Monday, May. 16, 1977
To report this week's cover story on the Mafia, our third in eight years, TIME correspondents in five major cities interviewed local federal authorities, talked with gangsters and followed their elusive tracks into casinos, pizza parlors, skyscraper offices and political hangouts. Covering the Mob casts the reporter in the role of sleuth--cultivating sources, comparing notes and collating data into hypotheses. Among the correspondents doing this detective work were New York Bureau Chief Laurence Barrett and John Tompkins, who are no strangers to the machinations of the Mob.
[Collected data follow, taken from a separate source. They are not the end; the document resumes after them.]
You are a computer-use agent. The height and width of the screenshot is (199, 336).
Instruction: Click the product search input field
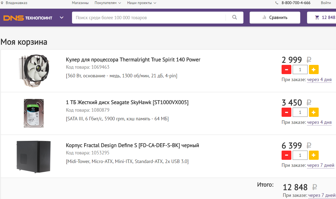coord(149,18)
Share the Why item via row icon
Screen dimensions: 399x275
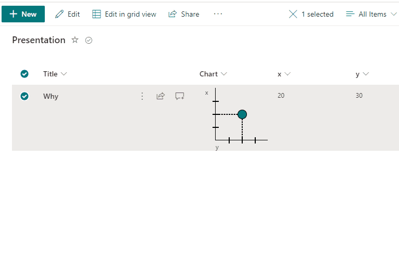click(160, 96)
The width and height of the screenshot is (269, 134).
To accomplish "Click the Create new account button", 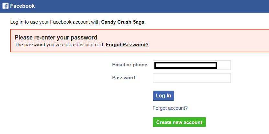I will 179,122.
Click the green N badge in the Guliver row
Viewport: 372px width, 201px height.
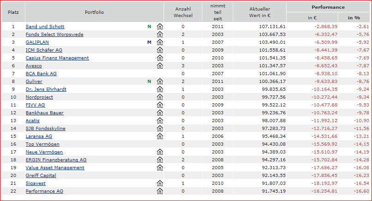149,82
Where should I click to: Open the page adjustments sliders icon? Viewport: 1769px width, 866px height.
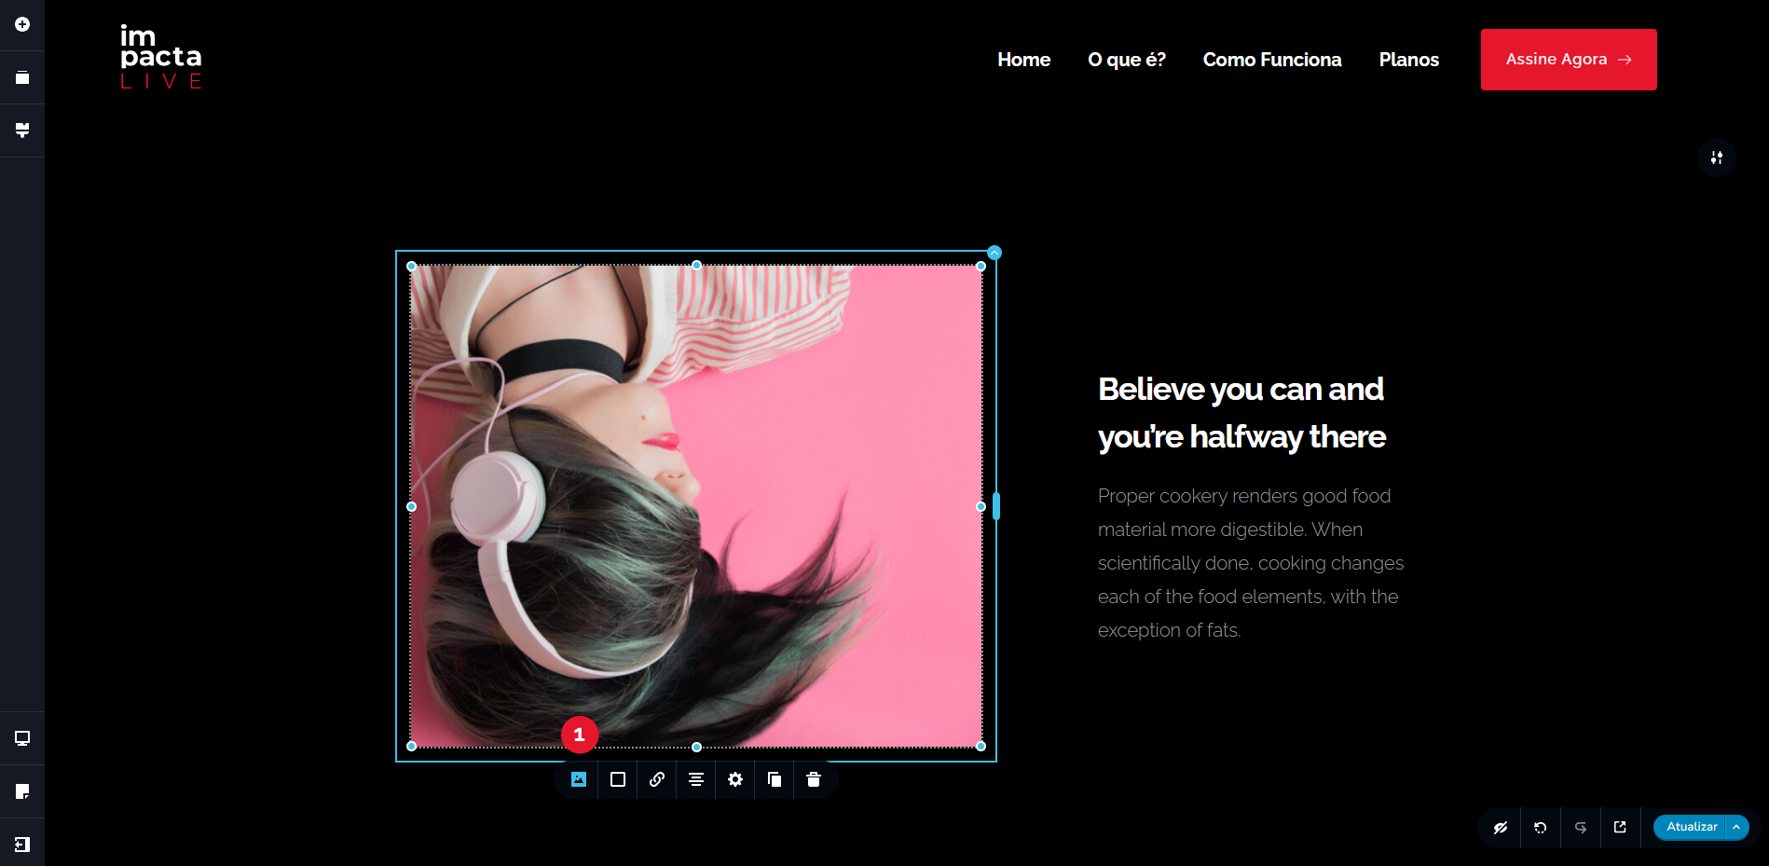coord(1716,158)
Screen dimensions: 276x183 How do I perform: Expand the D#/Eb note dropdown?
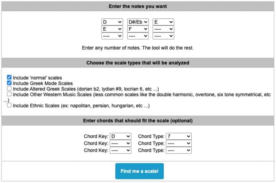(138, 22)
Barrett edited TIME's first Mafia cover in 1969; Tompkins is a co-author of The Crime Confederation, a book on organized crime in America. "Gathering Mafia intelligence," says Tompkins, "is something like covering mainland China from Hong Kong; you get a hazy picture constructed from bits and pieces of information that may or may not be true."
According to Tompkins, the police and gangsters in New York City often "look the same, talk the same and come from the same backgrounds." At one lunch with a detective, Tompkins saw his source exchanging wary greetings ("How's the wife?") with some men at a nearby table. They were members of the Mob. Both sides are reluctant to talk: the Mafiosi fear exposure, and the police hesitate to divulge information that might cripple prosecutions. "Occasionally, a criminal thinks the reporter will be a future help and comes to us," says Barrett.
"But our primary sources are court records and the people on the right side of the law." Even interviews with the good guys can be delicate. Barrett recalls an organized-crime investigator who suggested dinner at a well-known gangster hangout, explaining, "That's the kind of place where people make a very serious effort not to hear what's being said at the next table. It's safer to be deaf."
After weeks of digging, our correspondents developed some new perceptions of the Mafia. Says Tompkins: "The morality of the Mob is somewhat closer to the morality of the average American citizen than it used to be. The Mafiosi always said they were no more corrupt than anyone else, and today more and more people might agree." Barrett notes some disturbing reasons for the Mafia's increasing success: "The public is a willing victim of organized crime--buying black-market cigarettes and participating in illegal gambling. It's also difficult for people to think of some racketeer--who lives in a nice house, has a nice car and sends his kid to Harvard--as the enemy."